Monday in Whitewater will be cloudy with a high of thirty-eight.  Sunrise is 7:22 AM and sunset 4:24 PM, for 9h 01m 42s of daytime.  The moon is a waxing crescent with 45.6% of its visible disk illuminated.

Today is both the one thousand five hundred fourth day and the forty-fifth day. 

Whitewater’s Library Board meets via audiovisual conferencing at 6:30 PM, and the Whitewater Unified School District Board meets via audiovisual conferencing in closed session at 6:15 PM and open session at 7 PM.

  On this day in 1937, Snow White and the Seven Dwarfs, the world’s first full-length animated feature, premieres at the Carthay Circle Theatre.

Recommended for reading in full — 

 Erica Newland writes ‘I’m Haunted by What I Did’ as a Lawyer in the Trump Justice Department

I was an attorney at the Justice Department when Donald Trump was elected president. I worked in the Office of Legal Counsel, which is where presidents turn for permission slips that say their executive orders and other contemplated actions are lawful. I joined the department during the Obama administration, as a career attorney whose work was supposed to be independent of politics.

I never harbored delusions about a Trump presidency. Mr. Trump readily volunteered that his agenda was to disassemble our democracy, but I made a choice to stay at the Justice Department — home to some of the country’s finest lawyers — for as long as I could bear it. I believed that I could better serve our country by pushing back from within than by keeping my hands clean.
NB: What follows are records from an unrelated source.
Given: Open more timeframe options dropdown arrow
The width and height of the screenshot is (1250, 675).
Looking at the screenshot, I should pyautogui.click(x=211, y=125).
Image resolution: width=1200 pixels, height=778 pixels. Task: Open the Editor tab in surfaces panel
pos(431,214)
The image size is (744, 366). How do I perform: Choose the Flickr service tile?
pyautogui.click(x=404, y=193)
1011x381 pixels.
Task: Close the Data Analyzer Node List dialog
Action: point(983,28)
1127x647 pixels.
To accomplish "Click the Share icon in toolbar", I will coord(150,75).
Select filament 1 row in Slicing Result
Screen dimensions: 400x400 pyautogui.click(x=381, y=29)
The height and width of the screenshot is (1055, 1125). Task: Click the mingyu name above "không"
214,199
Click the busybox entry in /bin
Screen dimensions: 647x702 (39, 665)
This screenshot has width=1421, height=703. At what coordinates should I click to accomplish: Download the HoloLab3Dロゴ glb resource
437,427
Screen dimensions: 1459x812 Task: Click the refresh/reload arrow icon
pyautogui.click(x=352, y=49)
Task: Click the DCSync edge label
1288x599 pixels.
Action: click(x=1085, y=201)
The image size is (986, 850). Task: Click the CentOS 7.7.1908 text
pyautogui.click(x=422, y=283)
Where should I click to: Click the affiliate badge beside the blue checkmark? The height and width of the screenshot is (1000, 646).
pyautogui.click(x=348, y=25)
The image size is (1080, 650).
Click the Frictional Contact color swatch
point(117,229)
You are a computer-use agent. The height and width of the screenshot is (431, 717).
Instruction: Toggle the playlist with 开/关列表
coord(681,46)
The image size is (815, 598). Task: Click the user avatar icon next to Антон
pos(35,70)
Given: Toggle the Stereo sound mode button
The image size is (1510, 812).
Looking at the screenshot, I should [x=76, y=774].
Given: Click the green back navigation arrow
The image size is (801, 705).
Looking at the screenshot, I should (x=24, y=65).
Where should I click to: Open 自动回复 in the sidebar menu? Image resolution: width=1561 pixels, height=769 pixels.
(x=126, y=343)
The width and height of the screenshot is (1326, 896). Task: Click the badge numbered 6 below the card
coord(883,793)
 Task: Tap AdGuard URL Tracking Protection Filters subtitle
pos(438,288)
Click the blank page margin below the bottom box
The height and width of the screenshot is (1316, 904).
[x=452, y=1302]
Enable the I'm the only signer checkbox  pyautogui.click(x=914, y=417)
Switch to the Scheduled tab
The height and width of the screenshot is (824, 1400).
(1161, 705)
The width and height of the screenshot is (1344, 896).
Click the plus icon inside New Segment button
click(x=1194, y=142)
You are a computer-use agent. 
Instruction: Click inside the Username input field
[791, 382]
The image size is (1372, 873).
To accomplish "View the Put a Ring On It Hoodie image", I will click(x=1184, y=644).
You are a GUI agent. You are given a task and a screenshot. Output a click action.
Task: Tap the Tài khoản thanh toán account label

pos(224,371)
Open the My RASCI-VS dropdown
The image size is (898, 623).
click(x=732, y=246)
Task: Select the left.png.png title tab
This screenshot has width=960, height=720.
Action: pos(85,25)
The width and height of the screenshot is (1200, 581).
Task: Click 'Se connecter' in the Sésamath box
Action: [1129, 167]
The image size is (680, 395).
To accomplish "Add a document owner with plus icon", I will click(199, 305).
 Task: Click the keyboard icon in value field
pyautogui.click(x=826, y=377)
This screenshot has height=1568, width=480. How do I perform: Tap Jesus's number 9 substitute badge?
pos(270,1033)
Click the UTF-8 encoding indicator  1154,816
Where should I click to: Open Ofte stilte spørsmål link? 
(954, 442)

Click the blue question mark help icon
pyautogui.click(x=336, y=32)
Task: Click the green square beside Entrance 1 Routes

But I have come to reconsider that decision.

My job was to tailor the administration’s executive actions to make them lawful — in narrowing them, I could also make them less destructive. I remained committed to trying to uphold my oath even as the president refused to uphold his.

But there was a trade-off: We attorneys diminished the immediate harmful impacts of President Trump’s executive orders — but we also made them more palatable to the courts.

….

Watching the Trump campaign’s attacks on the election results, I now see what might have happened if, rather than nip and tuck the Trump agenda, responsible Justice Department attorneys had collectively — ethically, lawfully — refused to participate in President Trump’s systematic attacks on our democracy from the beginning. The attacks would have failed.

….

No matter our intentions, we were complicit. We collectively perpetuated an anti-democratic leader by conforming to his assault on reality. We may have been victims of the system, but we were also its instruments. No matter how much any one of us pushed back from within, we did so as members of a professional class of government lawyers who enabled an assault on our democracy — an assault that nearly ended it.

We owe the country our honesty about that and about what we saw. We owe apologies. I offer mine here.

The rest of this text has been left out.